Detection of reactive oxygen metabolites in malignant and adjacent normal tissues of patients with lung cancer
1 Department of Pulmonology, Sureyyapasa Chest Disease and Thoracic Surgery Training and Research Hospital, Basibuyuk-Maltepe, Istanbul, 34726, Turkey
2 Vocational School of Health Related Professions, Department of Medical Laboratory, Marmara University, Haydarpasa Campus, Istanbul, 34668, Turkey
3 Department of Thoracic Surgery, Sureyyapasa Chest Disease and Thoracic Surgery Training and Research Hospital, Basibuyuk-Maltepe, Istanbul, 34726, Turkey
4 Department of Thoracic Surgery, Acibadem University Medical School, Istanbul, Gulsuyu_Maltepe, Istanbul, 34726, Turkey
World Journal of Surgical Oncology 2013, 11:9 doi:10.1186/1477-7819-11-9Published: 17 January 2013
Different types of reactive oxygen metabolites (ROMs) are known to be involved in carcinogenesis. Several studies have emphasized the formation of ROMs in ischemic tissues and in cases of inflammation. The increased amounts of ROMs in tumor tissues can either be because of their causative effects or because they are produced by the tumor itself. Our study aimed to investigate and compare the levels of ROMs in tumor tissue and adjacent lung parenchyma obtained from patients with lung cancer.

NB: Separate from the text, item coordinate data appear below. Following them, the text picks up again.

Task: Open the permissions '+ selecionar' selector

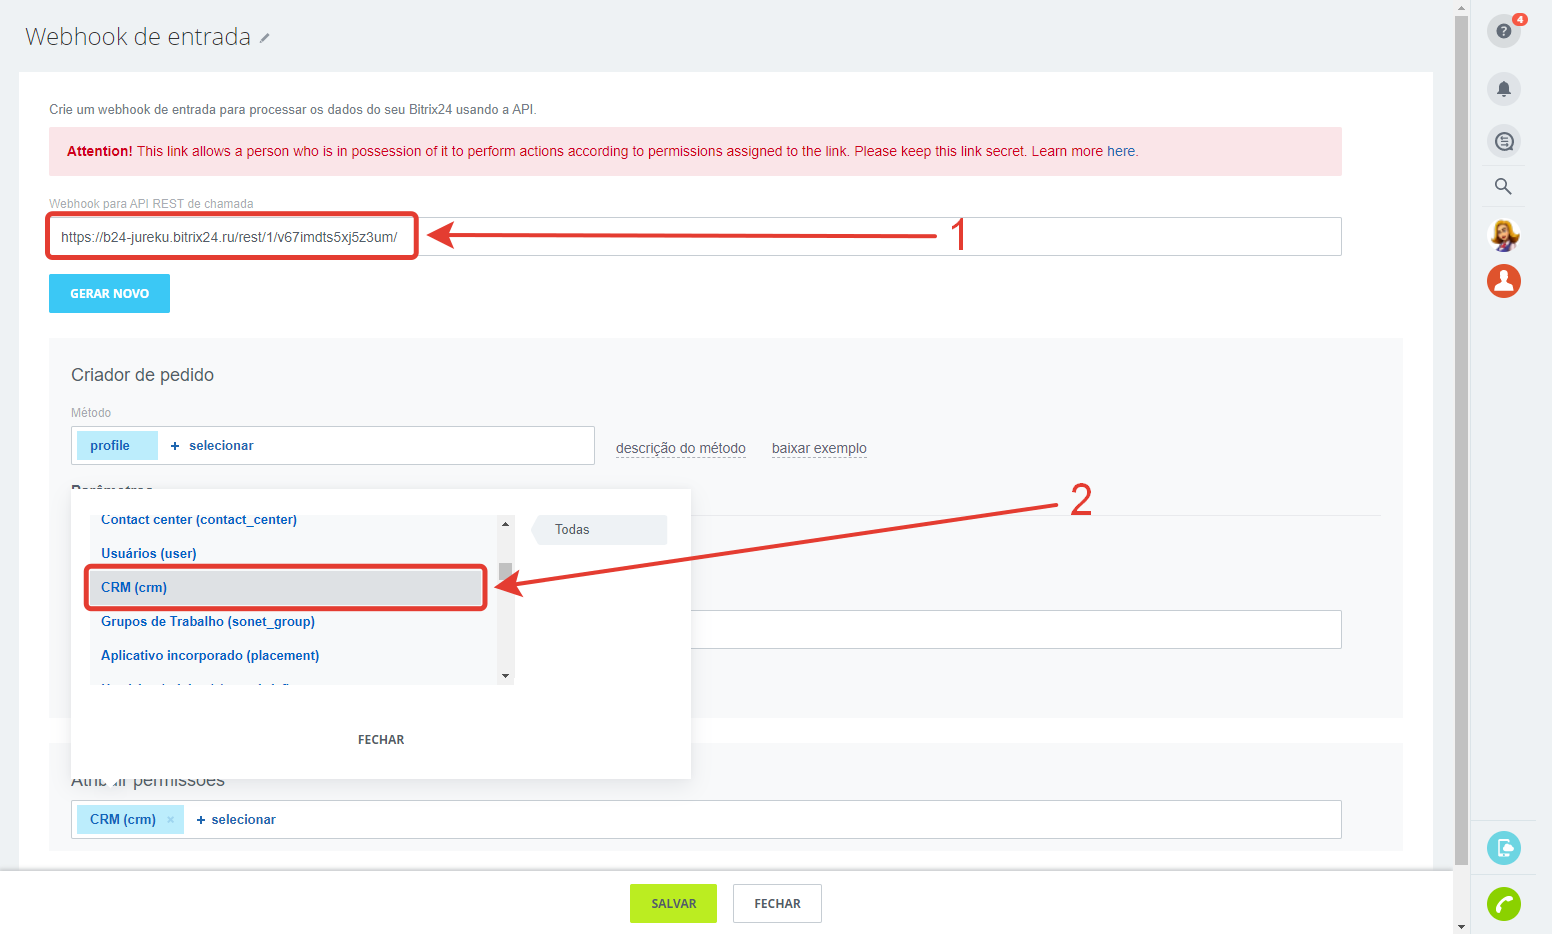Action: pyautogui.click(x=236, y=820)

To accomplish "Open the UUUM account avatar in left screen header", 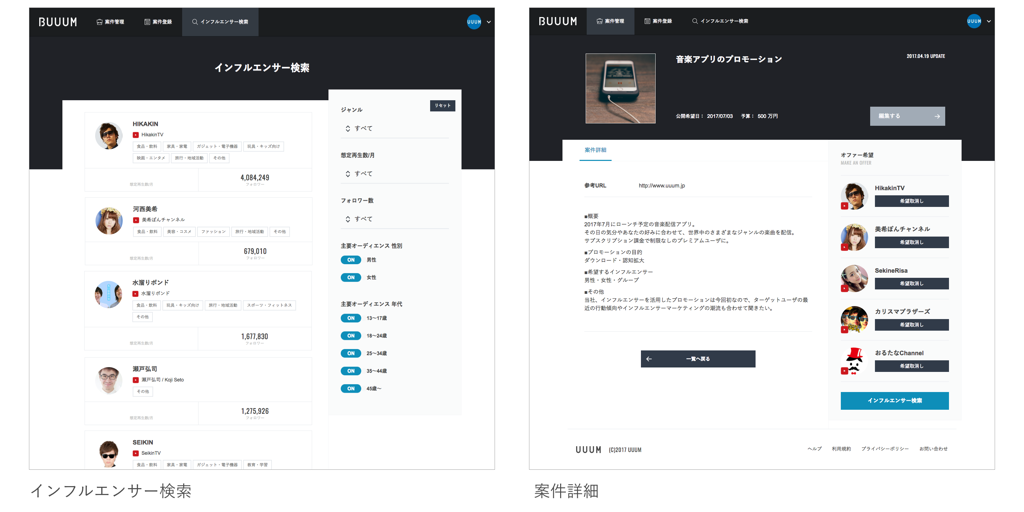I will point(474,21).
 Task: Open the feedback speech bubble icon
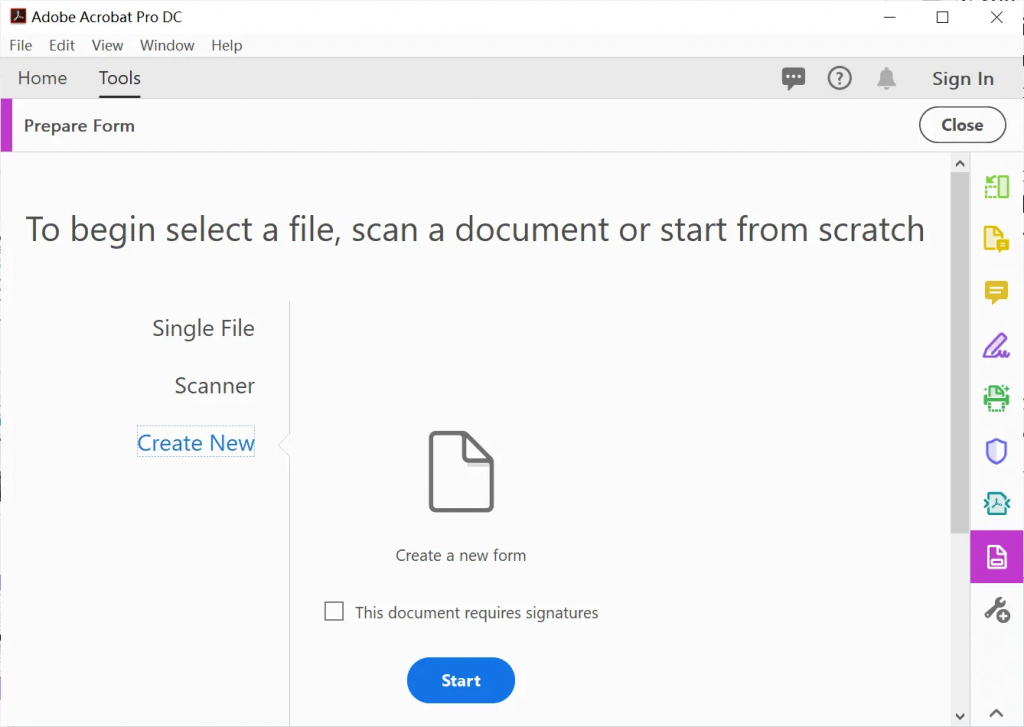coord(793,78)
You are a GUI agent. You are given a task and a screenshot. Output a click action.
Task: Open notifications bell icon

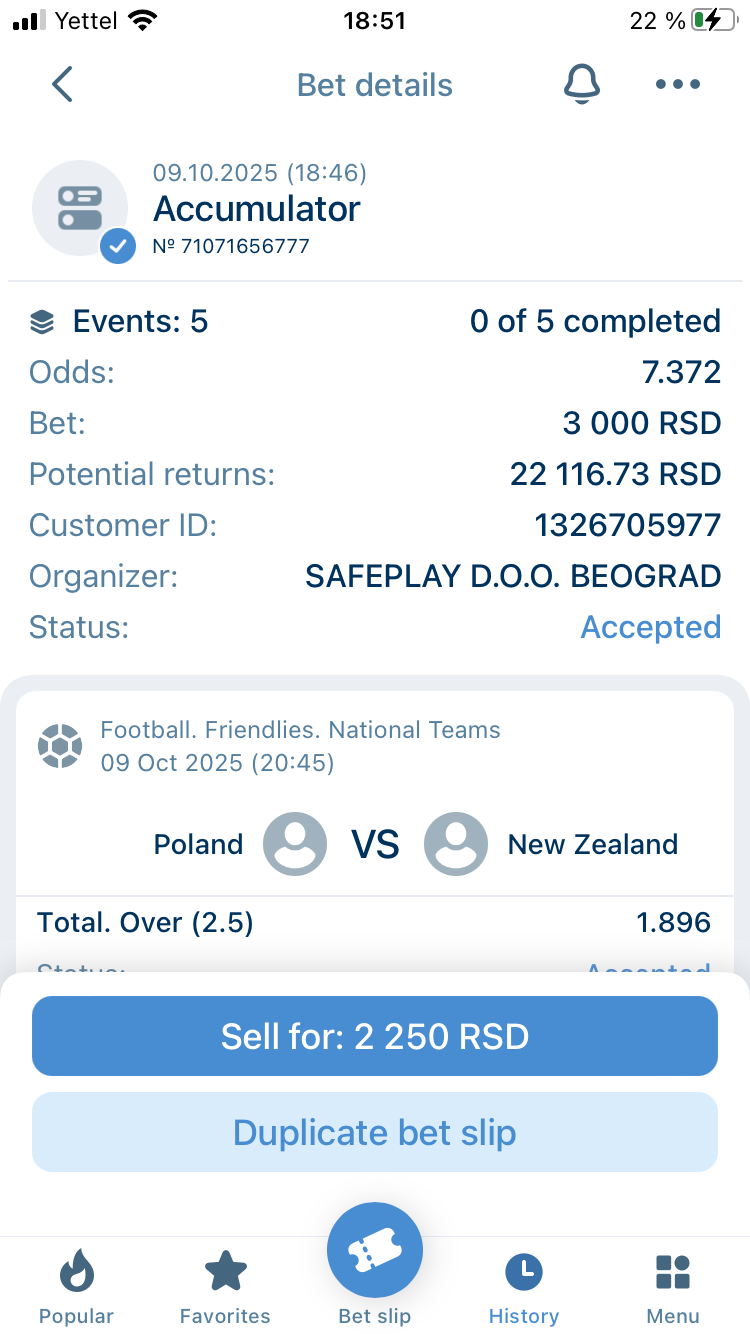[x=581, y=85]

Fifteen patients (all male, mean age 63.6 ± 9 years) with non-small cell lung cancer were enrolled in the study. All patients were smokers. Of the patients with lung cancer, twelve had epidermoid carcinoma and three had adenocarcinoma. During anatomical resection of the lung, tumor tissue and macroscopically adjacent healthy lung parenchyma (control) that was 5 cm away from the tumor were obtained. The tissues were freshly frozen and stored at −20°C. The generation of ROMs was monitored using luminol- and lucigenin-enhanced chemiluminescence (CL) techniques.
Both luminol (specific for .OH, H2O2, and HOCl-) and lucigenin (selective for O2.-) CL measurements were significantly higher in tumor tissues than in control tissues (P <0.001). Luminol and lucigenin CL measurements were 1.93 ± 0.71 and 2.5 ± 0.84 times brighter, respectively, in tumor tissues than in the adjacent parenchyma (P = 0.07).
In patients with lung cancer, all ROM levels were increased in tumor tissues when compared with the adjacent lung tissue. Because the increase in lucigenin concentration, which is due to tissue ischemia, is higher than the increase in luminol, which is directly related to the presence and severity of inflammation, ischemia may be more important than inflammation for tumor development in patients with lung cancer.